--- Task description ---
Give back exactly the lines of the material below, starting with the line with "Task: Show more" and going on through the line with "Task: Select the Sweden lollipop marker".

○ ○ ○

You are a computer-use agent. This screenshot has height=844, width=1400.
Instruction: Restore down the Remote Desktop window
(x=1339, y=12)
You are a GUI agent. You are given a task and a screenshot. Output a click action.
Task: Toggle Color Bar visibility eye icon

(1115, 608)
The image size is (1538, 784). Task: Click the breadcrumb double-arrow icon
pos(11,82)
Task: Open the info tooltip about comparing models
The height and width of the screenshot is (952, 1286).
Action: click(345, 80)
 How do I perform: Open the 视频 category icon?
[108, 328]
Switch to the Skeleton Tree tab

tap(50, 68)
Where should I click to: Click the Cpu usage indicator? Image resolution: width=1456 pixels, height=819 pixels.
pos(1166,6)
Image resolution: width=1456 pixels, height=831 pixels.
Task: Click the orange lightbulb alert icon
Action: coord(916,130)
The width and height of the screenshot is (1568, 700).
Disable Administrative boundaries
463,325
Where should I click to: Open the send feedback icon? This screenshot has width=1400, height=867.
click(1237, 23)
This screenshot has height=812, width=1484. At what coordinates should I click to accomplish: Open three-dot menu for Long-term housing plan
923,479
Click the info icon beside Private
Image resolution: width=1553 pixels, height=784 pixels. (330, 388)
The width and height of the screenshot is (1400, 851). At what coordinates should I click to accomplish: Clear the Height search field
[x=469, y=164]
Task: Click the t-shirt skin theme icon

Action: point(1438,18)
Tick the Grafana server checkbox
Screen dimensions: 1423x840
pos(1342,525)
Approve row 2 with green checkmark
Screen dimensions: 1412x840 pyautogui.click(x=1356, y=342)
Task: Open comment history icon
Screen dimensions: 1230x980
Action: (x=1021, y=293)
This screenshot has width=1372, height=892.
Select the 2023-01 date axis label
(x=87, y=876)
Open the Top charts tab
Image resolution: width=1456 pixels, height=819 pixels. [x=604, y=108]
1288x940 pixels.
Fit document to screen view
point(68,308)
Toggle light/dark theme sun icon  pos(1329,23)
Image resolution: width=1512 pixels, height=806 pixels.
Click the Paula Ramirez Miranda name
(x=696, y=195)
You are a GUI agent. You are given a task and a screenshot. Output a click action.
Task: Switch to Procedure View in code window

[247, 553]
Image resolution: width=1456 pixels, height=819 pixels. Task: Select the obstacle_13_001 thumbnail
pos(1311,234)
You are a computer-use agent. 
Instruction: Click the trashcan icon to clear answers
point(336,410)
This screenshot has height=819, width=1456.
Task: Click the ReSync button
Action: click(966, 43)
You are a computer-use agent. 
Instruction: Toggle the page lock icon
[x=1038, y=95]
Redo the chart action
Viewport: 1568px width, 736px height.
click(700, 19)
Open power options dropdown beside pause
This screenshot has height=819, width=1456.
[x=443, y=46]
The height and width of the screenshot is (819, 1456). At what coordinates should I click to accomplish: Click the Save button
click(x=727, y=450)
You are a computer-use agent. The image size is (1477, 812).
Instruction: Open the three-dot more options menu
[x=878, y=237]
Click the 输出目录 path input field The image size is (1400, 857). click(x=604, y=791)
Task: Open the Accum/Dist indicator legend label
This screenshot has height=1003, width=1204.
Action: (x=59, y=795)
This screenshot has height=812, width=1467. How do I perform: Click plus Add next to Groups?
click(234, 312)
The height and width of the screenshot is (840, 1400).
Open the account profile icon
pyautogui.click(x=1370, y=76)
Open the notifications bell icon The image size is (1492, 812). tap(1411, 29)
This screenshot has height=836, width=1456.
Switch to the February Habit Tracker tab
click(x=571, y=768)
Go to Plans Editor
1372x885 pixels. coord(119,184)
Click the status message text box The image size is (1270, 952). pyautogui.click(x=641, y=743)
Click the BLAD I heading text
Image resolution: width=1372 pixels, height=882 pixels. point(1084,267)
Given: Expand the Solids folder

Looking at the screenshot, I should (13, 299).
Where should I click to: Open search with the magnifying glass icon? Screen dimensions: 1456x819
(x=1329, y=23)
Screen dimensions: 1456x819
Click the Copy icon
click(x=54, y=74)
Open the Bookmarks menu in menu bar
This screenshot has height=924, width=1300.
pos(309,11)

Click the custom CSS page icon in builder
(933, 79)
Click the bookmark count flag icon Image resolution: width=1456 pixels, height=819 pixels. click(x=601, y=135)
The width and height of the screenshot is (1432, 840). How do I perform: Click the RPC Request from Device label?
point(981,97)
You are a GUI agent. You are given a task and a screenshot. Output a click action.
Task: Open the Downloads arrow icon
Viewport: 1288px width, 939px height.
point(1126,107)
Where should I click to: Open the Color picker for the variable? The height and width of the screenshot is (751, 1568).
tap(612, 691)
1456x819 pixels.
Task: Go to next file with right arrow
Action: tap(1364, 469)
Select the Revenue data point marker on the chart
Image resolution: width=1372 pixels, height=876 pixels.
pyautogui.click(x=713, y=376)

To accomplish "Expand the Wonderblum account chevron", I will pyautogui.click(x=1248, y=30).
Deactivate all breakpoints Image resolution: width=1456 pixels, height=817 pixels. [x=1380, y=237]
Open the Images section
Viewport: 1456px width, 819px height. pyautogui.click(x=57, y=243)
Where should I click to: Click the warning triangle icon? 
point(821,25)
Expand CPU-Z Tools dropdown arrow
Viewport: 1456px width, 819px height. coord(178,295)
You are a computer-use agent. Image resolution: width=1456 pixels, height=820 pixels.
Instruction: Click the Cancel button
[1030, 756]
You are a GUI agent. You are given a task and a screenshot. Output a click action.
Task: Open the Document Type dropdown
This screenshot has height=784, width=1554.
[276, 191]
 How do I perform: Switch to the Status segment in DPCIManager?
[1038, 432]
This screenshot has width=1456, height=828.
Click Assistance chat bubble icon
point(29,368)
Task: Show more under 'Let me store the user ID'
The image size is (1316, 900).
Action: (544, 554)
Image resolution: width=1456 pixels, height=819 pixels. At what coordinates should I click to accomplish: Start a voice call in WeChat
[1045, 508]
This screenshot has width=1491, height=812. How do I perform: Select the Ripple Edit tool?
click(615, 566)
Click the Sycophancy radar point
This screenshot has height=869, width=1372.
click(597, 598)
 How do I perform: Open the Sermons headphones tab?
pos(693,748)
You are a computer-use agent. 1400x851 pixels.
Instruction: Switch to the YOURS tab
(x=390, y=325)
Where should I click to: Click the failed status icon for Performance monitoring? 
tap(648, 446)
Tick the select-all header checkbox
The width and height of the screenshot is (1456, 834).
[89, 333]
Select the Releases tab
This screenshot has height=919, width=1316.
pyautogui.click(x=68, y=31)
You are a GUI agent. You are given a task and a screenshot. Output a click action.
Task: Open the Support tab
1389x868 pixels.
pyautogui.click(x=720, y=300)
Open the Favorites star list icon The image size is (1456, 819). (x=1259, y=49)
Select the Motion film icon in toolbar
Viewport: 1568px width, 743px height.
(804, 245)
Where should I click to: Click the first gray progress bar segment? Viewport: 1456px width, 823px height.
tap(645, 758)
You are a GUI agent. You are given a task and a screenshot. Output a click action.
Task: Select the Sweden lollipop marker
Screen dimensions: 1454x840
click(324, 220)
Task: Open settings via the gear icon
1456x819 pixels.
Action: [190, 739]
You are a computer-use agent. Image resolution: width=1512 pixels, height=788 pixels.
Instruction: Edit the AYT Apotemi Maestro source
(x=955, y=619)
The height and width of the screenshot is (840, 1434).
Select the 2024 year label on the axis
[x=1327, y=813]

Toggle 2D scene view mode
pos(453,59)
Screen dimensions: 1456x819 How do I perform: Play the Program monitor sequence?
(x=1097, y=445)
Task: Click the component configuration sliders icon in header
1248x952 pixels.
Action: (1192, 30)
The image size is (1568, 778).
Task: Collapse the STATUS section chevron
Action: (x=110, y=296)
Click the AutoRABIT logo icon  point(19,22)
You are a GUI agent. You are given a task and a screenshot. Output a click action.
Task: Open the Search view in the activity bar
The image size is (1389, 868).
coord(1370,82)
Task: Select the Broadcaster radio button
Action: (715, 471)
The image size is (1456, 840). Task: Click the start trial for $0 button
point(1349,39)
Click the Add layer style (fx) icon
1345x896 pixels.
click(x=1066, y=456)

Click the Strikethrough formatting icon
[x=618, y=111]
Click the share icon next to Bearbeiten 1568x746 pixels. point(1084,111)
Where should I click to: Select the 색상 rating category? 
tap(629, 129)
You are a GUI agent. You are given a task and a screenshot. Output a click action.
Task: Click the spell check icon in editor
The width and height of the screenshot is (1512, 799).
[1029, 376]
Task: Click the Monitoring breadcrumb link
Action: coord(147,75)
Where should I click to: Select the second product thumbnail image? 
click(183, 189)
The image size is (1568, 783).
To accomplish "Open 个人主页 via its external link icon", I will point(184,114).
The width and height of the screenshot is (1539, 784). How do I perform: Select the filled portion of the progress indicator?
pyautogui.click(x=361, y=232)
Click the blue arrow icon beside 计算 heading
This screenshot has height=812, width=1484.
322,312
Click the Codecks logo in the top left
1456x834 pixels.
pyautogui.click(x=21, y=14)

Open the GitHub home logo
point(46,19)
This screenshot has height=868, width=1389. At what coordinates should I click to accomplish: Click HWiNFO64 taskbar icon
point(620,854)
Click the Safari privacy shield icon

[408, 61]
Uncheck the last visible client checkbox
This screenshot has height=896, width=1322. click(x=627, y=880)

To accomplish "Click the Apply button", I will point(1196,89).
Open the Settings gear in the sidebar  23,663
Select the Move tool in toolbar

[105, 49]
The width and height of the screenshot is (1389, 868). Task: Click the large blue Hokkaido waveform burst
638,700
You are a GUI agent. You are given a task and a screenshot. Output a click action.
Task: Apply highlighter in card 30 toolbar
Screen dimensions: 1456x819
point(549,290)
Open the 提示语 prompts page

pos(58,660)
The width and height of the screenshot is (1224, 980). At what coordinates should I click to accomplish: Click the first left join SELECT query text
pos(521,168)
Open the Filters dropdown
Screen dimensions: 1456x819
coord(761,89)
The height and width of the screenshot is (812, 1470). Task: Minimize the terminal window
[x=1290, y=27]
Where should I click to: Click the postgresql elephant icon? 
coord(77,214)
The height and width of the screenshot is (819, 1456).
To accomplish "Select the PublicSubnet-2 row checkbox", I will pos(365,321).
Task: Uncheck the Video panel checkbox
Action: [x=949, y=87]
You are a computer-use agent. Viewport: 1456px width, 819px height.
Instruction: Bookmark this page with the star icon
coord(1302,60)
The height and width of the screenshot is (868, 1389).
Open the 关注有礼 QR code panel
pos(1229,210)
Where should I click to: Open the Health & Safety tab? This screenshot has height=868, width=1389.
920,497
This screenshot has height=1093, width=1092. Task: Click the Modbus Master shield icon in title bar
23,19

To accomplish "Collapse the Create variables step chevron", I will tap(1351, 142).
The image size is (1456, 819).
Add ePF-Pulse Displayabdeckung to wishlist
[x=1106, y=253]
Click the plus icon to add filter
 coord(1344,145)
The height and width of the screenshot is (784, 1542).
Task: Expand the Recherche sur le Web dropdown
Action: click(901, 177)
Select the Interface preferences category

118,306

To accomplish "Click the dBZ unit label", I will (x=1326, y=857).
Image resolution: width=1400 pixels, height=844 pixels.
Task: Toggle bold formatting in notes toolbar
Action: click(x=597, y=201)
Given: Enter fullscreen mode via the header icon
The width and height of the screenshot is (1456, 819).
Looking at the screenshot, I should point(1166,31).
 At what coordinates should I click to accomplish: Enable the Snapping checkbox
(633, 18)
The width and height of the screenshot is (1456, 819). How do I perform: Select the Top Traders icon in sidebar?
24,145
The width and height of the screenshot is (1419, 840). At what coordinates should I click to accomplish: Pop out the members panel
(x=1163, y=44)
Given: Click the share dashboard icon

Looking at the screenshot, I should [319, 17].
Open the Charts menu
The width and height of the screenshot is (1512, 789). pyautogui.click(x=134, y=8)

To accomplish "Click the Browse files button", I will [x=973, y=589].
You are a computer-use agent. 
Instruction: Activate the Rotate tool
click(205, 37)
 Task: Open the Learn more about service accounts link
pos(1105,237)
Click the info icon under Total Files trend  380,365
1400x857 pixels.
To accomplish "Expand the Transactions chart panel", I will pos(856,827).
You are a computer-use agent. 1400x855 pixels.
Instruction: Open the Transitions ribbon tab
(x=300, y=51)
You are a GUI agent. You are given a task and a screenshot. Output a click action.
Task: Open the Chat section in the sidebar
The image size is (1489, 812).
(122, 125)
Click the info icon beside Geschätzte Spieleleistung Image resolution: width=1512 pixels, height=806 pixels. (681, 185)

○ ○ ○

--- Exercise solution ---
Task: Show more under 'Let me store the user ID'
The image size is (1316, 900).
Action: (544, 554)
Image resolution: width=1456 pixels, height=819 pixels. At what coordinates should I click to accomplish: Start a voice call in WeChat
[1045, 508]
This screenshot has width=1491, height=812. How do I perform: Select the Ripple Edit tool?
click(615, 566)
Click the Sycophancy radar point
This screenshot has height=869, width=1372.
click(597, 598)
 How do I perform: Open the Sermons headphones tab?
pos(693,748)
You are a computer-use agent. 1400x851 pixels.
Instruction: Switch to the YOURS tab
(x=390, y=325)
Where should I click to: Click the failed status icon for Performance monitoring? 
tap(648, 446)
Tick the select-all header checkbox
The width and height of the screenshot is (1456, 834).
[89, 333]
Select the Releases tab
This screenshot has height=919, width=1316.
pyautogui.click(x=68, y=31)
You are a GUI agent. You are given a task and a screenshot. Output a click action.
Task: Open the Support tab
1389x868 pixels.
pyautogui.click(x=720, y=300)
Open the Favorites star list icon The image size is (1456, 819). (x=1259, y=49)
Select the Motion film icon in toolbar
Viewport: 1568px width, 743px height.
(804, 245)
Where should I click to: Click the first gray progress bar segment? Viewport: 1456px width, 823px height.
tap(645, 758)
You are a GUI agent. You are given a task and a screenshot. Output a click action.
Task: Select the Sweden lollipop marker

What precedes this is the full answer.